**Problem description:** Return all lines of the records that contain the word "Select".

**Source information:**
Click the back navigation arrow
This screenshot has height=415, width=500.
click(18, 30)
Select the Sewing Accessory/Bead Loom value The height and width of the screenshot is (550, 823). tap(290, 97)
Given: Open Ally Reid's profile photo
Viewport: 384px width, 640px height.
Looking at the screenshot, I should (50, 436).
* * *
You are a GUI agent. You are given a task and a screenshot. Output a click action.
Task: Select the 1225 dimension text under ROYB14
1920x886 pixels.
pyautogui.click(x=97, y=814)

**Answer:**
Select the Sewing Accessory/Bead Loom value The height and width of the screenshot is (550, 823). tap(290, 97)
Task: Select the 1225 dimension text under ROYB14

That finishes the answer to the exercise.